Mientras Gobierno y oposición siguen sin acordar una estrategia común contra los incendios, los bomberos forestales llevan meses alertando de la falta de recursos para la prevención y reclamando más personal y mejores medios.
Los incendios que este verano han arrasado decenas de miles de hectáreas en España han vuelto a poner sobre la mesa un debate recurrente: la necesidad de un gran acuerdo político para afrontar una amenaza que cada año gana intensidad en la Península Ibérica.
Con más de 150.000 hectáreas calcinadas en lo que va de 2026, seis veces más que en el mismo periodo del año anterior, y más de 90.000 personas evacuadas o confinadas por los grandes incendios registrados en el centro de la Península, el presidente del Gobierno, Pedro Sánchez, ha reiterado su llamamiento a un "gran pacto de Estado frente a la emergencia climática", una propuesta que ya había planteado en anteriores campañas de incendios.

* **DESCRIPCIÓN DEL EJERCICIO**:
Reproduce sin cambios el pasaje del texto sobre los incendios que empieza con las palabras "Con más de 150.000" y termina con "campañas de incendios.".

* **INFORMACIÓN PROPORCIONADA**:
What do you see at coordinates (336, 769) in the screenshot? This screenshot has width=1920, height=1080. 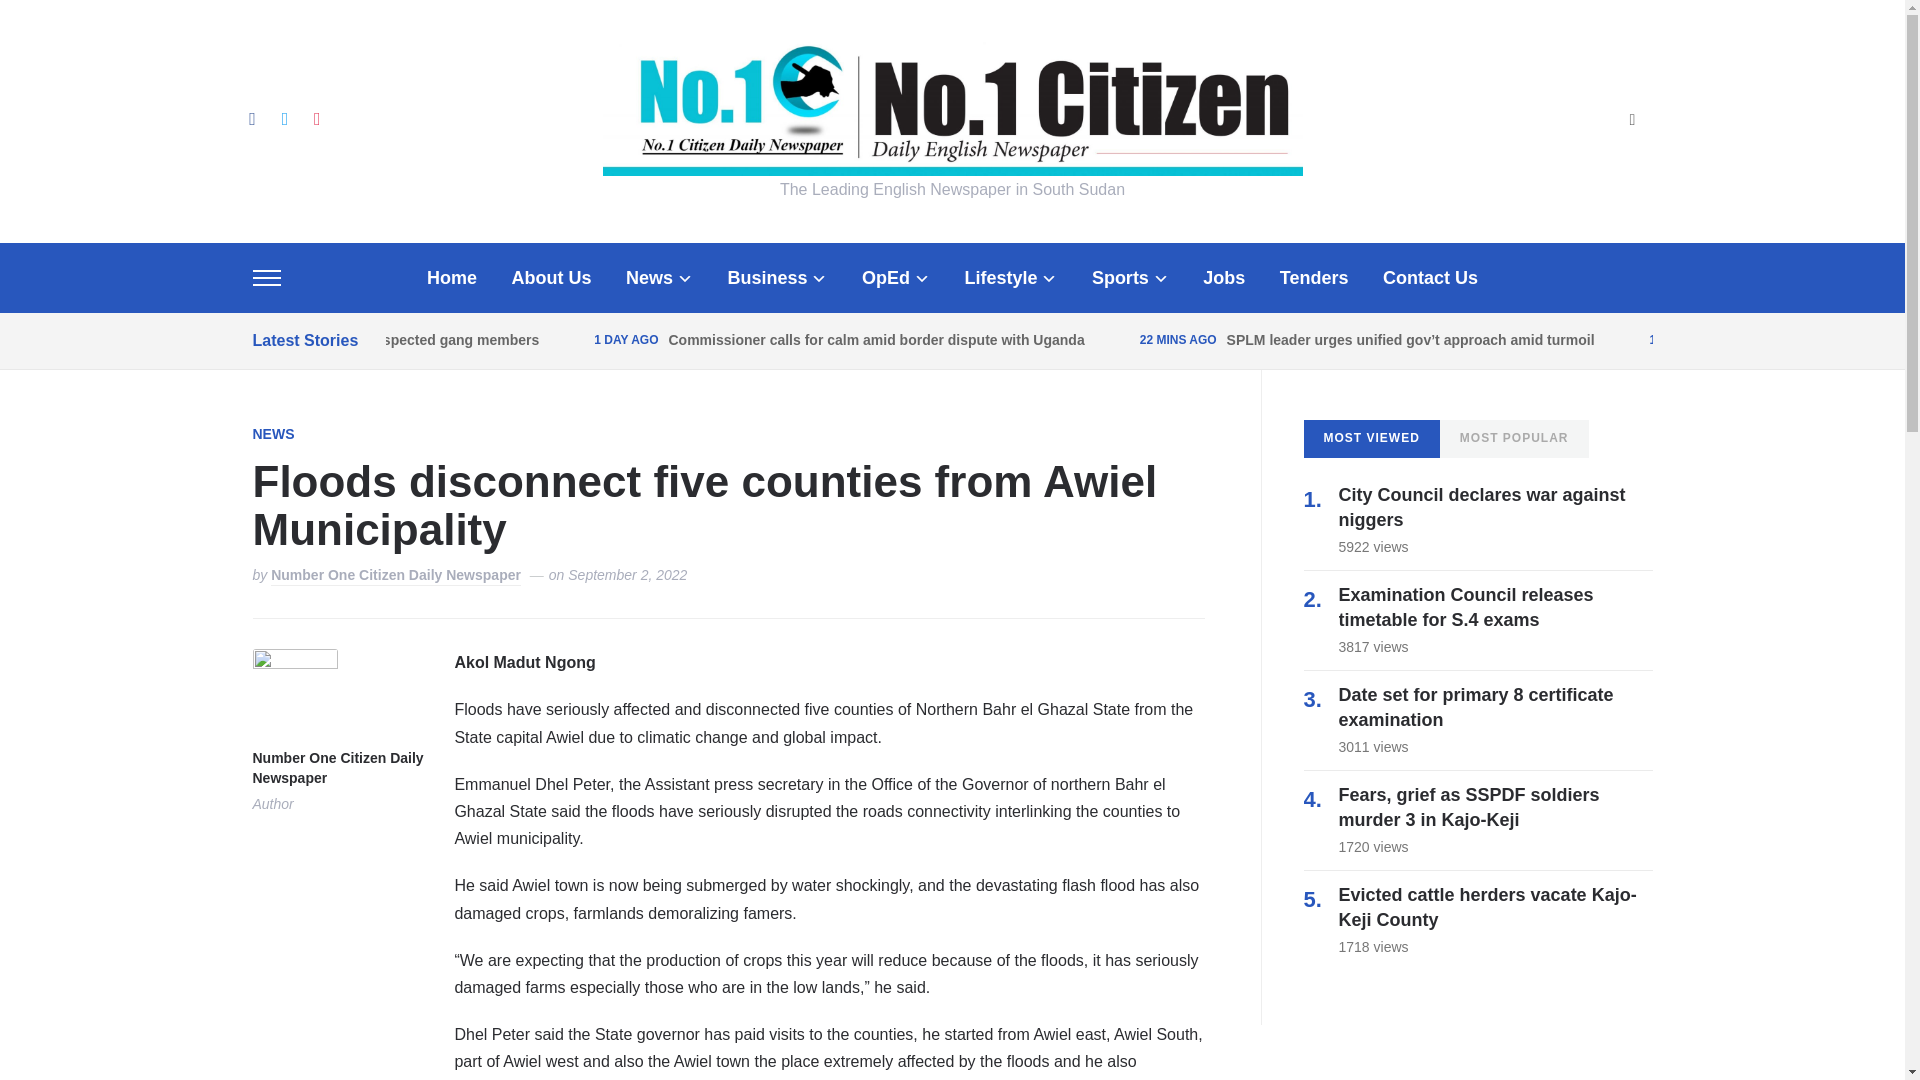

* **RESULTADO DEL EJERCICIO**:
Con más de 150.000 hectáreas calcinadas en lo que va de 2026, seis veces más que en el mismo periodo del año anterior, y más de 90.000 personas evacuadas o confinadas por los grandes incendios registrados en el centro de la Península, el presidente del Gobierno, Pedro Sánchez, ha reiterado su llamamiento a un "gran pacto de Estado frente a la emergencia climática", una propuesta que ya había planteado en anteriores campañas de incendios.